View from our balcony on the pool in Cairns

Mr. S and I on the train to Karunda.
Mr. S and I on the train to Karunda. Do we like the guy in the green shirt yawning? Manners anyone?

Cruising down the Daintree River.

Cruising on the Daintree River.

At Mossman Gorge

At Mossman Gorge

Just another lazy beach

Just another lazy beach

Dinner at the Raw Prawn (prawns, barramundi fish, octopus and mud crabs) oh and salad.

Dinner at the Raw Prawn (prawns, barramundi fish, octopus and mud crabs) oh and salad.

Sunrise in Cairns

Another sunrise in Cairns

Thoughts, doubts and a little anxiety

We have been home 1 day, I think I have already settled into a routine of sorts, not that I really had one.

I am feeling quite anxious though, in fact I realised it the moment we started our holiday.

Tightness around the chest mainly and feelings of “hell can I do this – I mean really”. No, I’m not talking about the holiday, that part was easy.  As you may or may not know I completed the 2 day Celebrant’s course and have the piece of paper saying that I completed the training and I can perform a funeral ceremony. Though I still have assignments, mainly answering and typing numerous questions to finish, plus having to make 2 DVD’s one with an audience of friends (as I doubt I can pull in anyone off the street for this). One without – don’t ask why I have no idea.
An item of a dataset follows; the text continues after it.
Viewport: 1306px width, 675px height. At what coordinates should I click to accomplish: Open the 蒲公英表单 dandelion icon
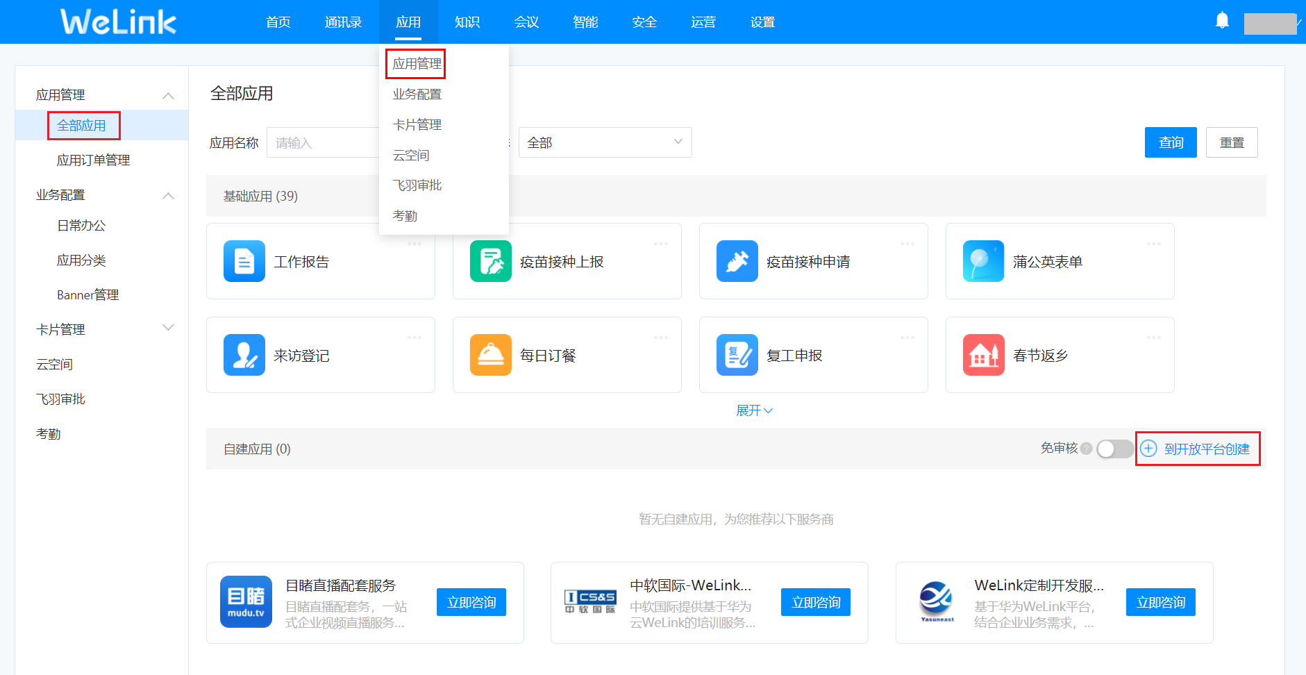click(x=983, y=261)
These though painful to do, I shall attempt, if only to gain self confidence in my ability and speaking. My anxiety is purely built around the ‘can I factor’.

There are no second chances when you say you are a Civil Celebrant and get that first call. From the moment you knock on the door of the grieving family to conduct the interview, to having the ability to handle relatives or friends that may stand up to speak, when the immediate family have said no. There will be the moment that I first walk into where the service is being held, not knowing how I will go, will I perform the ceremony with grace and professionalism that a grieving family can and should expect?

I know as with any ‘position’ that we take on in life — the first day is always the worst. Nerves will set in, but unlike sitting behind an office desk and fumbling my way through the day, this I cannot fumble with. I can’t allow nerves to take control, though I m sure my knees will be knocking behind the lectern.

I took on this career change initially, because I felt I was capable, but nerves can be terribly debilitating and even before I have finished the assignments or produced the DVD’s, my knees are knocking at the mere thought of performing something so desperately important as a service for a departed loved one.

Throughout the holiday, when I went to bed I would be rehearsing eulogies in my head.  This may sound strange to everyone, but I could not cease . I talked to Mr. S about it on the 3rd day and he tried to put my mind at ease. It worked for a short while, but the sleeplessness returned and I found myself exhaling deeply to try and get a grip on my anxiety.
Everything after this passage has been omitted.